Esa rueda de sinrazón y vergüenza era imposible de parar con unas elecciones, sin más. De eso no se dio cuenta Rajoy. Ciudadanos gana pírricamente y el independentismo conserva la mayoría en el Parlament. Pero lo más relevante es que Puigdemont acaba haciéndose con el PDeCAT y une su supervivencia personal a la de su república imaginaria, liquidando cualquier esperanza de moderación, de volver a la sensatez y a la ley. Puigdemont es el nuevo Rey Sol con peluca de cortinilla. Muchos, incluso entre los creyentes, advirtieron (aún lo hacen) de que el caos no convenía a los negocios, también los negocios de la política. Pero la épica guerrillera y adventista ya lo había tomado todo.

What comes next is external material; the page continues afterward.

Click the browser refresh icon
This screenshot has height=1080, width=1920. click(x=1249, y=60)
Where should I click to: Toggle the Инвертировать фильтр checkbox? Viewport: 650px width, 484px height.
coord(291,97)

Ya no era sólo Puigdemont el que temía quedar como botifler, como enemigo del pueblo. Después de jugar a los bolos con candidatos imposibles, Puigdemont termina poniendo al mando de la supervivencia de la causa a Torra, un supremacista apeluchado, un títere fundamentalista de siniestra suavidad. Se alarga la agonía por entre extradiciones, humillaciones internacionales, victimismo, tribunales tiroleses y homilías con lazos y botijos.
La causa dispone, de nuevo, de todo el poder orgánico que le proporciona la retirada del 155, y el totalitarismo independentista se explaya en las instituciones, en las calles con dueño, en un Parlament que es una basílica del procés cerrada con el santo amojamado dentro. La fiebre amarilla asfixia el espacio público, que ya no existe, y los no independentistas son señalados, acosados, animalizados, agredidos. Y aparece Sánchez, una nueva esperanza para el secesionismo. Ahora los golpistas forman parte de la mayoría parlamentaria que sostiene al Gobierno, y el Estado, que ya había desertado de Cataluña, aparece lejano y desganado como nunca, como un pastor dormido. Quizá el secesionismo, beligerante pero dividido, no consiga su referéndum o su independencia ahora, pero ganará tiempo para rearmarse y también poder, por simple aplastamiento, dejando que fluyan el caos y el miedo, termodinámicamente. Un aplastamiento, un caos y un miedo consentidos por el apaciguamiento de Sánchez.
Este año podría decirse que cuenta la historia de un engaño. Una parte de Cataluña ha sido engañada, ciertamente, y empujada hacia algo que los urdidores sabían que era imposible, además de doloroso y atroz. Sí, hubo engaño, pero ya no importa. No sólo porque los creyentes no admitirán nunca que fueron engañados (a nadie le gusta admitirse idiota), sino porque la ficción que las élites construyeron para el truco ha acabado superándoles e imponiéndose como realidad. Ahora, es más probable la autodestrucción que el desengaño.